6. Materials and methods
6.1. Molecular dynamic simulation
To investigate the interactions between the anticoagulant coating and the substrate surface at the molecular level, molecular dynamics (MD) simulations were performed. The three-dimensional structures of heparin and dopamine were generated by converting their two-dimensional structures in Chemdraw software and processing them in MOE software. Four repeated monomers for each polymer were included to model the polymeric nature of the coatings.
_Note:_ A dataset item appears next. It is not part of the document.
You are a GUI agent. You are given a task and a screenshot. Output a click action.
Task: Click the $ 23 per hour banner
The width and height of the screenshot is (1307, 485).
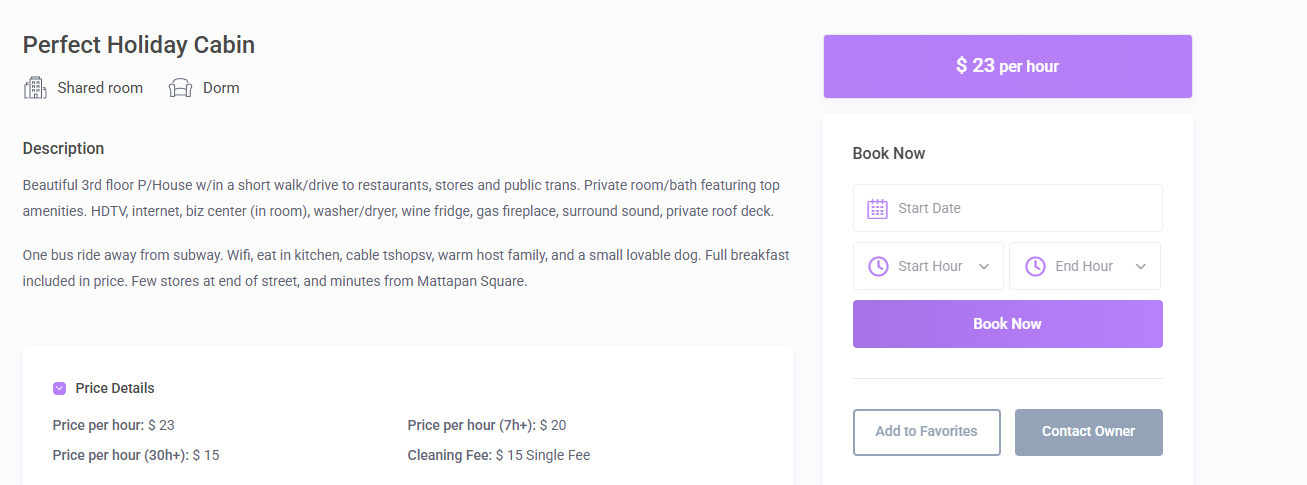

A silica substrate was chosen for the simulation due to its well-characterized and stable surface properties, which are commonly used in molecular simulations for studying surface interactions. While the blood pump materials in the study consist of biocompatible polymers and titanium alloys, the silica substrate was selected for its simplicity and ability to mimic surface interactions that are relevant to the coating process. Insights gained from the silica-based simulations, such as the interaction between dopamine and heparin, are applicable to a range of surfaces, including those typically used in blood pumps.
The dynamic simulation was conducted using Gromacs 2022 software with the Amber99sb-ildn force field to model the polymer chains. The water box was constructed using the TIP3P model, with dimensions of 18 × 18 × 18 nm3. Electrostatic interactions were analyzed using the Particle Mesh Ewald (PME) method, and the steepest descent algorithm was applied for energy minimization (50000 steps). The cutoff distances for Coulomb and van der Waals interactions were set to 1 nm. The system was equilibrated under both a canonical (NVT) ensemble and an isothermal-isobaric (NPT) ensemble at room temperature and pressure, with a 100 ns simulation run.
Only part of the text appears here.